Maybe it’s this time of year that brings the ghosts of the past back into present memory.
I found myself thinking of old friends, old relationships, jobs, even past versions of myself.
They would pop into my mind like a cluster of clouds suddenly appearing in a blue sky.
I would linger for a few moments, remembering. This happened several times before the past started looming over me, like a thunderstorm ready to pour out all its gathered water droplets.
I started comparing then and now. This person and that person. Me before and me now.
And just as the vortex of assembled past memories threatened to swallow me whole, I thought “eyes forward, face forward”.

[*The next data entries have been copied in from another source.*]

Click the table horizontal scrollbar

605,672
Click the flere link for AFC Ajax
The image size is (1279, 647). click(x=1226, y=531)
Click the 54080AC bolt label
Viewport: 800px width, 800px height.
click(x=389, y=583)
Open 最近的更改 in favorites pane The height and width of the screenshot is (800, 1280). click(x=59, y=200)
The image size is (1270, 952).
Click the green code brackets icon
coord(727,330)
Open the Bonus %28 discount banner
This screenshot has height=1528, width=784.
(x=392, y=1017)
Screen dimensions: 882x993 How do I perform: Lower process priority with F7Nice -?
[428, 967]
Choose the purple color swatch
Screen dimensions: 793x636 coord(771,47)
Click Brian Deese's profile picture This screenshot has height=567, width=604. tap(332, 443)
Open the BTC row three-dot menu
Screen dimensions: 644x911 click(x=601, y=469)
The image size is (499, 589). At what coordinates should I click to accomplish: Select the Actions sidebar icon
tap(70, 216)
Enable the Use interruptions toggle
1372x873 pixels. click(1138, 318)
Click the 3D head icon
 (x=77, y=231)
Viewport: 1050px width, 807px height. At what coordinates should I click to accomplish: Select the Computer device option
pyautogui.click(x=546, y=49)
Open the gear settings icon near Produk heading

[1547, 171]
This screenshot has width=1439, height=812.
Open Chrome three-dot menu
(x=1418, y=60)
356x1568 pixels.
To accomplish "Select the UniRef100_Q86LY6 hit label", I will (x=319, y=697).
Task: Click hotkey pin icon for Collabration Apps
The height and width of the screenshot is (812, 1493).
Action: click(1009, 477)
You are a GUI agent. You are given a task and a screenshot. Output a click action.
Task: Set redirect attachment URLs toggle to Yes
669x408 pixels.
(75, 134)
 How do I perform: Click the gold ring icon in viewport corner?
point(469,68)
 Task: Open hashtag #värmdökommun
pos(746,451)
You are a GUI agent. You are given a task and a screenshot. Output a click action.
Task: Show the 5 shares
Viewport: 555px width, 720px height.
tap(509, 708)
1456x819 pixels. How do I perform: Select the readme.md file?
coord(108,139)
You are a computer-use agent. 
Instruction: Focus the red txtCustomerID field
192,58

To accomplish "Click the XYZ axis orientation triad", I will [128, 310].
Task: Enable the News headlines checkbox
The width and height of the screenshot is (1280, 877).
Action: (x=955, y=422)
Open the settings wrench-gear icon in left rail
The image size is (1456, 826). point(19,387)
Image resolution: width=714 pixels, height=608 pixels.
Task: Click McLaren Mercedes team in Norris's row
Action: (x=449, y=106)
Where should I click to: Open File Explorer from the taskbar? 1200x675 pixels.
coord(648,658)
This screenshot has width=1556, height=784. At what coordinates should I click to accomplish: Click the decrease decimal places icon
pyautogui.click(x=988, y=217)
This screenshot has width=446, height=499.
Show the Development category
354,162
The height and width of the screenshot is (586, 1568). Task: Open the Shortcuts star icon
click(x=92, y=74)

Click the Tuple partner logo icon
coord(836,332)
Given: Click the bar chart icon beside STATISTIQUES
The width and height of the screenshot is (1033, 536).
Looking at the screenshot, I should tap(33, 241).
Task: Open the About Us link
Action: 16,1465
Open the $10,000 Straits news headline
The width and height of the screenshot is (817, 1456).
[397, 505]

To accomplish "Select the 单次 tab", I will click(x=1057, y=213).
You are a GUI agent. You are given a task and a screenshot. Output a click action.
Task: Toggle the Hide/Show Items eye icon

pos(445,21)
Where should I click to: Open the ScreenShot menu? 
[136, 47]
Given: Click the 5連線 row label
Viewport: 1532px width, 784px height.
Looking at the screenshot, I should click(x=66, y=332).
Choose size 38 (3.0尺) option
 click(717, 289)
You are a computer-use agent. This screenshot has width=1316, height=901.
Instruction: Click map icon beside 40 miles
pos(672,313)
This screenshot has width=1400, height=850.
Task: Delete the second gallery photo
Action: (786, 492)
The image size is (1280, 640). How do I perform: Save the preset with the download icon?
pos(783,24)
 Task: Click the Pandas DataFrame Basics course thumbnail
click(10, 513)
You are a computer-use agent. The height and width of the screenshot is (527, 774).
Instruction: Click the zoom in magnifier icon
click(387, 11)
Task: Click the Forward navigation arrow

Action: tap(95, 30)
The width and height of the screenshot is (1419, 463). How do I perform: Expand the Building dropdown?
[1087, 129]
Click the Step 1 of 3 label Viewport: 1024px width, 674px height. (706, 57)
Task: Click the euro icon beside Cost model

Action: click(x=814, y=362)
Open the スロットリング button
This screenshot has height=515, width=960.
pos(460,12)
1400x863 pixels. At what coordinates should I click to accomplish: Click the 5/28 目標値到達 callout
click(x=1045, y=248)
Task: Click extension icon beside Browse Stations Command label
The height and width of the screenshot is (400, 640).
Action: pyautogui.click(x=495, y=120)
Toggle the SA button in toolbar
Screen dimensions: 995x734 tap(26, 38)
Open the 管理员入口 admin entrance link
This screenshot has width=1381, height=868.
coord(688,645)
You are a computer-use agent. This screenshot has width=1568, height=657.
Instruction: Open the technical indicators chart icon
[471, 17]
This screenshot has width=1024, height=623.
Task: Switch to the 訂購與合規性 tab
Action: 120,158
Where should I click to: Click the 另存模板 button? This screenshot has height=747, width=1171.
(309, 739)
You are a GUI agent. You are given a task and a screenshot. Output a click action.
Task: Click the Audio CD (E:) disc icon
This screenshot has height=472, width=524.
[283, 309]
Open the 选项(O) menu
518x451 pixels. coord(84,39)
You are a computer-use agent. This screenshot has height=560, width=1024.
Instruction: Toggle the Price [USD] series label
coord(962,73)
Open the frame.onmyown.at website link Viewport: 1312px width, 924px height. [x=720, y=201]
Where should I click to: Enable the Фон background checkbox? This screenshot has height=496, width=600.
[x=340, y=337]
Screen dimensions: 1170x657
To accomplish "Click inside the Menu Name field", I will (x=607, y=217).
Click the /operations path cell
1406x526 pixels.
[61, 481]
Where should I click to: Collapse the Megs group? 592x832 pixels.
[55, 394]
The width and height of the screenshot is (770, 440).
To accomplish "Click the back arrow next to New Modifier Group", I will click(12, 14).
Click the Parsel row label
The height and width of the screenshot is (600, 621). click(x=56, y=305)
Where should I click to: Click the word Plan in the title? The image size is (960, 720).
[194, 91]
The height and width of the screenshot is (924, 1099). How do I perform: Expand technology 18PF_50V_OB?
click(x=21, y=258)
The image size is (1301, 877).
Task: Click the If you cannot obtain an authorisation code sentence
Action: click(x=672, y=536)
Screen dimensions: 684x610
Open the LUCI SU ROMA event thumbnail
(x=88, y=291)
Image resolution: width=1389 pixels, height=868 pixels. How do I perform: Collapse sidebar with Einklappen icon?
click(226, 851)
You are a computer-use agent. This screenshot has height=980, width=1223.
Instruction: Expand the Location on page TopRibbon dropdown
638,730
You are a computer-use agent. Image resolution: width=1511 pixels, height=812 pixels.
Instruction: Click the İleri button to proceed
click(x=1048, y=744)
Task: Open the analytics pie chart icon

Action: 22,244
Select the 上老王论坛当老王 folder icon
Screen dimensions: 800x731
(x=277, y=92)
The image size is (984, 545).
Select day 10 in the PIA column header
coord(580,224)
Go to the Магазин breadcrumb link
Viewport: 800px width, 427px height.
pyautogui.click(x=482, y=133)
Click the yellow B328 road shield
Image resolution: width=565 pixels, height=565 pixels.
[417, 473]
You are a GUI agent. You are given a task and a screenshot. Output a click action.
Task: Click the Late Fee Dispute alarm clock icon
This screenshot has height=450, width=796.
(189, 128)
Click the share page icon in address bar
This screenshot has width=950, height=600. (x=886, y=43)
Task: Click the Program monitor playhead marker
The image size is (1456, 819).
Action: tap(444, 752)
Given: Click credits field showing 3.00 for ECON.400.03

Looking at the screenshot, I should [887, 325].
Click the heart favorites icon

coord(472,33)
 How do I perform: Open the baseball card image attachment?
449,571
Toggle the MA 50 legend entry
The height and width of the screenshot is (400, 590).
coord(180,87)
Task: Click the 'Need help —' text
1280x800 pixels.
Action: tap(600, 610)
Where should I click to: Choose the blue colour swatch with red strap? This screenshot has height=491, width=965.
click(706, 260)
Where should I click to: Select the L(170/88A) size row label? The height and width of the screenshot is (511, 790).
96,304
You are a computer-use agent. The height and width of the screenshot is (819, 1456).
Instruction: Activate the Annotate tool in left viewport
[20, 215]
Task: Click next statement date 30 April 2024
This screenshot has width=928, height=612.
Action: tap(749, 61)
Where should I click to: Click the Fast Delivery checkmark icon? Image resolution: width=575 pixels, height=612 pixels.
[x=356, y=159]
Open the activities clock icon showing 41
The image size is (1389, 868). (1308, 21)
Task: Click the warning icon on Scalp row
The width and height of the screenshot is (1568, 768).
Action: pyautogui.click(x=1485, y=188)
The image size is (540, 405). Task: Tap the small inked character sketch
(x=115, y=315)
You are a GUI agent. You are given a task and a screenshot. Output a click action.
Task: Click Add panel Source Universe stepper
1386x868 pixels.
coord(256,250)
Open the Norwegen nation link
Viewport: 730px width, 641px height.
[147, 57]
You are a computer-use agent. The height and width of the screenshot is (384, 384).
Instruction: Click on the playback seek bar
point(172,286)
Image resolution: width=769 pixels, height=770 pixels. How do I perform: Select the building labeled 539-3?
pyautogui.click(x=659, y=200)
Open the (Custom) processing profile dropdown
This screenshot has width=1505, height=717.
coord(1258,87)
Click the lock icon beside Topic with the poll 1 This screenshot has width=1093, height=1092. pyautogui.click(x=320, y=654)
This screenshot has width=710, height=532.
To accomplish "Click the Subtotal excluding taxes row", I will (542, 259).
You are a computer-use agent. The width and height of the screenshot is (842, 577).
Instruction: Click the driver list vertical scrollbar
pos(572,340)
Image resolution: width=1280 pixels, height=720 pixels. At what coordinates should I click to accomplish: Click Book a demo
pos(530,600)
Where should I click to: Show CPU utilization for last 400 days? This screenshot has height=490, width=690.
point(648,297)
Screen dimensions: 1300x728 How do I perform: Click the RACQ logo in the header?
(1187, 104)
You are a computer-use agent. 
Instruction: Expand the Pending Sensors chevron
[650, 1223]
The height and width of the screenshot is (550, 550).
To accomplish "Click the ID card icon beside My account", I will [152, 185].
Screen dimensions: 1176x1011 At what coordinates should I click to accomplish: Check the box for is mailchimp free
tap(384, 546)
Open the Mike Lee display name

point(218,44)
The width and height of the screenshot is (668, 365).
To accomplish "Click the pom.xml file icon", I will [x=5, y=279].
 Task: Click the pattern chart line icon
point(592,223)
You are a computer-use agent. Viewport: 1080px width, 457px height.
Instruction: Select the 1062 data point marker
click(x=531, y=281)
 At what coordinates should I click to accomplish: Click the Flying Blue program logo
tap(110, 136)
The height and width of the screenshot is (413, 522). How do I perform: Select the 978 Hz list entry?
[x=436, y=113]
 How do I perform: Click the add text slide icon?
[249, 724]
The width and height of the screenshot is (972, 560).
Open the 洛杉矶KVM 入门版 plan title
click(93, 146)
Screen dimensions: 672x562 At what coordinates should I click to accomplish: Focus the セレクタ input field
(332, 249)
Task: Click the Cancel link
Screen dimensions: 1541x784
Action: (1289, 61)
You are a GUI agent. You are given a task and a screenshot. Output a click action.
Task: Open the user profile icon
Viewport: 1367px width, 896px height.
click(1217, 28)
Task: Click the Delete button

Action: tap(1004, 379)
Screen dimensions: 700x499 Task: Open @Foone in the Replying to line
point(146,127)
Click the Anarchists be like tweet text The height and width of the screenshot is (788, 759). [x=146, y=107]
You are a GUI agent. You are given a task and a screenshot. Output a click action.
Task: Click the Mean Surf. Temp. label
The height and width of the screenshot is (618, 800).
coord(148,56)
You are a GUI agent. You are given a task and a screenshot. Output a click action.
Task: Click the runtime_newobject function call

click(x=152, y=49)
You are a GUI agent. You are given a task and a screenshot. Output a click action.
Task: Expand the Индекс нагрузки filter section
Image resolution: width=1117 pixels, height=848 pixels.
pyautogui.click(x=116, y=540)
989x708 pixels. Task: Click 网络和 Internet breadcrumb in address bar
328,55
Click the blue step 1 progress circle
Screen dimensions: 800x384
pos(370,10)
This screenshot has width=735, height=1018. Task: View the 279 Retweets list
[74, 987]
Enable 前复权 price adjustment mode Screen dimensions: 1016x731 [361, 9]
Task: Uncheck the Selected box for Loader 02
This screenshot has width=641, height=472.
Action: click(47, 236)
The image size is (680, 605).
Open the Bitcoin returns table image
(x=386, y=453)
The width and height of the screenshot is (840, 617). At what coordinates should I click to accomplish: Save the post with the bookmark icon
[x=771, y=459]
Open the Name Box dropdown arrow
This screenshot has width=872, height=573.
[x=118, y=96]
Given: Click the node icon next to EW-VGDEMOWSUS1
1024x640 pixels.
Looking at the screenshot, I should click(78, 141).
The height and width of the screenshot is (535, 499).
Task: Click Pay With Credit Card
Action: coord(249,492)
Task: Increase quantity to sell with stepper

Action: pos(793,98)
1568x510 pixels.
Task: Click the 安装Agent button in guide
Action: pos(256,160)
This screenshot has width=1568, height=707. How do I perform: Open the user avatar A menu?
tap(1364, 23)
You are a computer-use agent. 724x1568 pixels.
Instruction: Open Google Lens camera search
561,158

My thoughts would insist, “but what about this? Remember this?”.
An intriguing scene would unfold into my mind, full of emotion and colored with past love and loss.
And I remembered, “eyes forward, face forward.”
‘It’s not real’, I thought.
These people in my mind, the places in my memory. They don’t exist unless called upon.
Even then, they aren’t real. They have no bearing on my Now, my Upcoming.
As appealing or mesmerizing as the memory might be, I realized I could look away. I could look forward.
I could see the transparent nature of the ghosts and phantoms of the past. They develop as quickly as a cloud and can dissipate just as quickly.
Entrance yourself with that of your choosing, not with the scattered bits and bobs of the old.